Extrait cité:
"""

VERBICRUCISTE
Il y a des jours comme ça, où on se lève du pied gauche, où on aime se plaindre de tout, à tort ou à raison. Mais il existe, tout autour de nous, des gens qui exercent des métiers du quotidien, des emplois difficiles, sans même que vous en ayez conscience. Comme verbicruciste. Le nom du métier des gens qui fabriquent les mots croisés pour occuper vos trajets en métro et vos après-midi sur la plage.
Tout d’abord, une petite précision : non, nous ne nous sommes pas trompé dans l’énoncé de cet article. Si le mot “cruciverbiste” est connu du grand public (il s’agit de celles et ceux qui pratiquent les mots croisés), le terme de “verbicruciste”, en l’occurrence, désigne celles et ceux qui les fabriquent. Oui, c’est un vrai métier, et malheureusement, un métier en voie de disparition, puisque l’expertise humaine est de plus en plus fréquemment remplacée par des robots, des logiciels, qui font le boulot rapidement et gratuitement. Mais avant cette disparition programmée, parlons un peu de ce beau mais pas simple métier qu’est le boulot de verbicruciste.

"""

Consigne 1:
D'après l'extrait cité, pourquoi le métier de verbicruciste est-il en voie de disparition ? Répondez en une à trois phrases.
Consigne 2:
Reprenez mot pour mot le passage de l'extrait cité qui commence par "Tout d’abord, une" et se poursuit jusqu'à "boulot de verbicruciste.".

Items fournis:
"""

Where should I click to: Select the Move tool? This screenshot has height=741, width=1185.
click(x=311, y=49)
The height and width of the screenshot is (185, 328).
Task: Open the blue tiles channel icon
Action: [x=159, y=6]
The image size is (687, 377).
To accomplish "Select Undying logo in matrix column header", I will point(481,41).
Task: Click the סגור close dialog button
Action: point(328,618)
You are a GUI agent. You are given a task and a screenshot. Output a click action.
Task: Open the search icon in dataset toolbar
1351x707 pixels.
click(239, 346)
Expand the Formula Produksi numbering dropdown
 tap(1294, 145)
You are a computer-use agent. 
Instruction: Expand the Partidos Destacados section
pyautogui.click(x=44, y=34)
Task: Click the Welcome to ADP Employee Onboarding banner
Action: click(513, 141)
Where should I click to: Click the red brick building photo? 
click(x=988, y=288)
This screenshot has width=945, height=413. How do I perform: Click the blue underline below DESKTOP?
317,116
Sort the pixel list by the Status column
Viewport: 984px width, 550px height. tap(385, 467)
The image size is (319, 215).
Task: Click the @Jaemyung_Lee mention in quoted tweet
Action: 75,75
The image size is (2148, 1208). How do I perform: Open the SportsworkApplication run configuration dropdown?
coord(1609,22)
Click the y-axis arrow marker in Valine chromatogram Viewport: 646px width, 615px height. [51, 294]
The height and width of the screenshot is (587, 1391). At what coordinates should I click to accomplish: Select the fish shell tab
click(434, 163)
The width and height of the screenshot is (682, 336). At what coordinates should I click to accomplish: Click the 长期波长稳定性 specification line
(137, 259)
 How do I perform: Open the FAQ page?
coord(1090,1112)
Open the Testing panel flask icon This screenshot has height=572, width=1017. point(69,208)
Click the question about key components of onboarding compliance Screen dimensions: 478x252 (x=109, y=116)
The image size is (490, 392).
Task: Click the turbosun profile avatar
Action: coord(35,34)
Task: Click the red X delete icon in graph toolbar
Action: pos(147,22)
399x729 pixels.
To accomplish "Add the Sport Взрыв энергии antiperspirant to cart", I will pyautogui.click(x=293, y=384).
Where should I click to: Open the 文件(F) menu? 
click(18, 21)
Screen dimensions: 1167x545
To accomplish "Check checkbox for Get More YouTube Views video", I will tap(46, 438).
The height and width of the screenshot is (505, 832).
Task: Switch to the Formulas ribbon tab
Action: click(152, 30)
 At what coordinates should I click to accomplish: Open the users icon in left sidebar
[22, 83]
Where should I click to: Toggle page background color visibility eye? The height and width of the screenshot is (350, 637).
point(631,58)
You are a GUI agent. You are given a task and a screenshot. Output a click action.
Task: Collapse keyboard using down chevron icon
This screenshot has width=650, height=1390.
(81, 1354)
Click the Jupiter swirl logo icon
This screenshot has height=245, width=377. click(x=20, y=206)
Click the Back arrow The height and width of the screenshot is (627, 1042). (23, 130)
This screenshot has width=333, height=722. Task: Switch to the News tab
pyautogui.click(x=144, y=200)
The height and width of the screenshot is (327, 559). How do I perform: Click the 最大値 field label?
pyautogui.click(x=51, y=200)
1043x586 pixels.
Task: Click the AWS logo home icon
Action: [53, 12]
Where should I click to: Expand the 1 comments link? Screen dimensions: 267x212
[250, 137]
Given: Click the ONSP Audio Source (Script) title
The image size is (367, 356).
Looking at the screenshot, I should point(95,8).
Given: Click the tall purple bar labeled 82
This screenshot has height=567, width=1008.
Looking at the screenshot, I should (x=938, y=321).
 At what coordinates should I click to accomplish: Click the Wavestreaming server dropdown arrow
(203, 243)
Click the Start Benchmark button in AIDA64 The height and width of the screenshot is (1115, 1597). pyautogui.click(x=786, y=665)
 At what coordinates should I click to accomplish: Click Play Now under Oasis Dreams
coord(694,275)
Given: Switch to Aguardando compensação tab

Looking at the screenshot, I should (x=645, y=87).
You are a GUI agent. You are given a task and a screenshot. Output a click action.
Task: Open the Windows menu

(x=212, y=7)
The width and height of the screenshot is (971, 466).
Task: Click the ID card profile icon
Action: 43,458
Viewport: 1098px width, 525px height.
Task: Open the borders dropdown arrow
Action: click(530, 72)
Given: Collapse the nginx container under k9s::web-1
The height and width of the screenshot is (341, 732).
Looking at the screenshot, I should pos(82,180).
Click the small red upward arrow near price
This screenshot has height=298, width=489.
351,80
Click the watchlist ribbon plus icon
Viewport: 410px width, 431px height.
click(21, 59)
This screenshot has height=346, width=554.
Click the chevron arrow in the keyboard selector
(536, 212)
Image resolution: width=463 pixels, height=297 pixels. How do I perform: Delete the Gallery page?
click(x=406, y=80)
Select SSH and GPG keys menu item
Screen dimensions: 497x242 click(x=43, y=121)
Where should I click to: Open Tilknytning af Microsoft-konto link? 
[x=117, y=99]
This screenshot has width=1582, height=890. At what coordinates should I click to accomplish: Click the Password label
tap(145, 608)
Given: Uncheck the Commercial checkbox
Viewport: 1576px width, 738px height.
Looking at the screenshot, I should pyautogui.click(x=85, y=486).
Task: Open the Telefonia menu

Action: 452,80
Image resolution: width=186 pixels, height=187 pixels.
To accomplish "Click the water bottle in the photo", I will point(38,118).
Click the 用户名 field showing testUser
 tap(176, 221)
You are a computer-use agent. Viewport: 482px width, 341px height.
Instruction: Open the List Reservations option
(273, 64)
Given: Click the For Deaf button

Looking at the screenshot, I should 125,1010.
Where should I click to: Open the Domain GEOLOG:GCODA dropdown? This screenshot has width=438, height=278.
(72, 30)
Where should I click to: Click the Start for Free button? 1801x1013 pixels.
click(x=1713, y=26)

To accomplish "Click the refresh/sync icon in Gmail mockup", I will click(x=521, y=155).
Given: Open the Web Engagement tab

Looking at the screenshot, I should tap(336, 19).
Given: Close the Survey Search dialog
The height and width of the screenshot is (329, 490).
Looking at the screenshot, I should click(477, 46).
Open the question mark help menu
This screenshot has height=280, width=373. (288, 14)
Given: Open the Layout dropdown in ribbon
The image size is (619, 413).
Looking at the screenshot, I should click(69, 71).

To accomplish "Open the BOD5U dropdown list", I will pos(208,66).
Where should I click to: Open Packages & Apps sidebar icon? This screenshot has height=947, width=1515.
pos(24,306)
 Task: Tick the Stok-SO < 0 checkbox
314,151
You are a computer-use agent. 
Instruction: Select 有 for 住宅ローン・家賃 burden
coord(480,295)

"""

Réponse finale 1:
Le savoir-faire humain est de plus en plus souvent remplacé par des robots et des logiciels. Ces programmes font le travail rapidement et gratuitement.

Réponse finale 2:
Tout d’abord, une petite précision : non, nous ne nous sommes pas trompé dans l’énoncé de cet article. Si le mot “cruciverbiste” est connu du grand public (il s’agit de celles et ceux qui pratiquent les mots croisés), le terme de “verbicruciste”, en l’occurrence, désigne celles et ceux qui les fabriquent. Oui, c’est un vrai métier, et malheureusement, un métier en voie de disparition, puisque l’expertise humaine est de plus en plus fréquemment remplacée par des robots, des logiciels, qui font le boulot rapidement et gratuitement. Mais avant cette disparition programmée, parlons un peu de ce beau mais pas simple métier qu’est le boulot de verbicruciste.